Use Azure AI Vision container with Kubernetes and Helm

Article
02/27/2024

One option to manage your Azure AI Vision containers on-premises is to use Kubernetes and Helm. Using Kubernetes and Helm to define an Azure AI Vision container image, we'll create a Kubernetes package. This package will be deployed to a Kubernetes cluster on-premises. Finally, we'll explore how to test the deployed services. For more information about running Docker containers without Kubernetes orchestration, see install and run Azure AI Vision containers.

Prerequisites

The following prerequisites before using Azure AI Vision containers on-premises:

Required	Purpose
Azure Account	If you don't have an Azure subscription, create a free account before you begin.
Kubernetes CLI	The Kubernetes CLI is required for managing the shared credentials from the container registry. Kubernetes is also needed before Helm, which is the Kubernetes package manager.
Helm CLI	Install the Helm CLI, which is used to install a helm chart (container package definition).
Computer Vision resource	In order to use the container, you must have: A Computer Vision resource and the associated API key the endpoint URI. Both values are available on the Overview and Keys pages for the resource and are required to start the container. {API_KEY}: One of the two available resource keys on the Keys page {ENDPOINT_URI}: The endpoint as provided on the Overview page

Gather required parameters

Three primary parameters for all Azure AI containers are required. The Microsoft Software License Terms must be present with a value of accept. An Endpoint URI and API key are also needed.

Endpoint URI

The {ENDPOINT_URI} value is available on the Azure portal Overview page of the corresponding Azure AI services resource. Go to the Overview page, hover over the endpoint, and a Copy to clipboard icon appears. Copy and use the endpoint where needed.

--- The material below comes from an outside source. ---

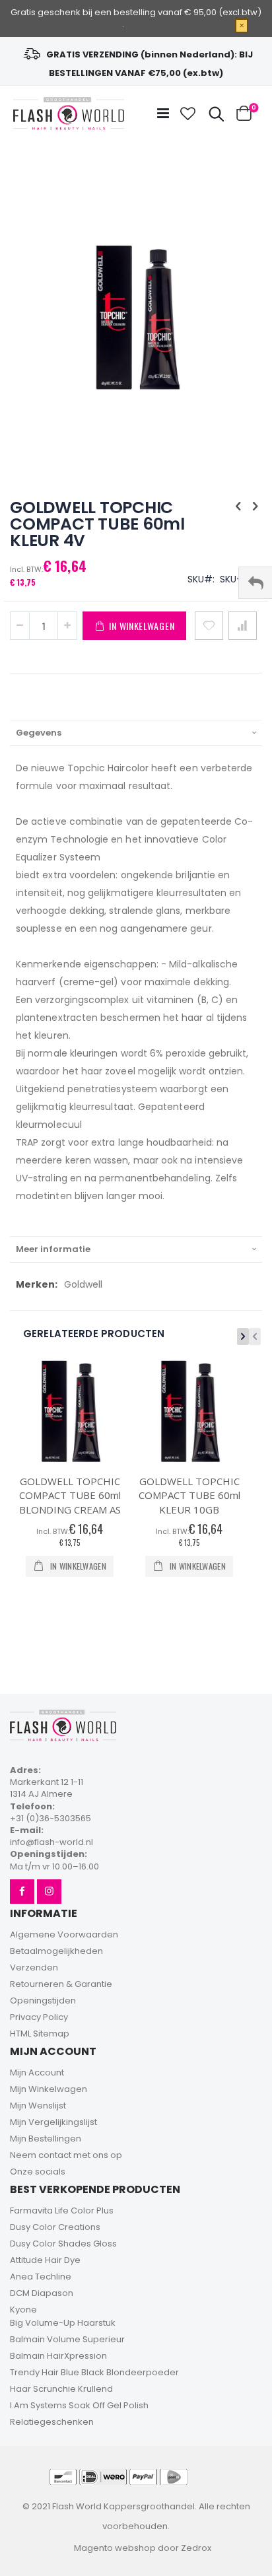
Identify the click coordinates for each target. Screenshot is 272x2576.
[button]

Screenshot that shows gathering the endpoint URI for later use.

Keys

The {API_KEY} value is used to start the container and is available on the Azure portal's Keys page of the corresponding Azure AI services resource. Go to the Keys page, and select the Copy to clipboard icon.

Screenshot that shows getting one of the two keys for later use.

Important

These subscription keys are used to access your Azure AI services API. Don't share your keys. Store them securely. For example, use Azure Key Vault. We also recommend that you regenerate these keys regularly. Only one key is necessary to make an API call. When you regenerate the first key, you can use the second key for continued access to the service.

The host computer

The host is an x64-based computer that runs the Docker container. It can be a computer on your premises or a Docker hosting service in Azure, such as:

Azure Kubernetes Service.
Azure Container Instances.
A Kubernetes cluster deployed to Azure Stack. For more information, see Deploy Kubernetes to Azure Stack.

Container requirements and recommendations

Note

The requirements and recommendations are based on benchmarks with a single request per second, using a 523-KB image of a scanned business letter that contains 29 lines and a total of 803 characters. The recommended configuration resulted in approximately 2x faster response compared with the minimum configuration.

The following table describes the minimum and recommended allocation of resources for each Read OCR container.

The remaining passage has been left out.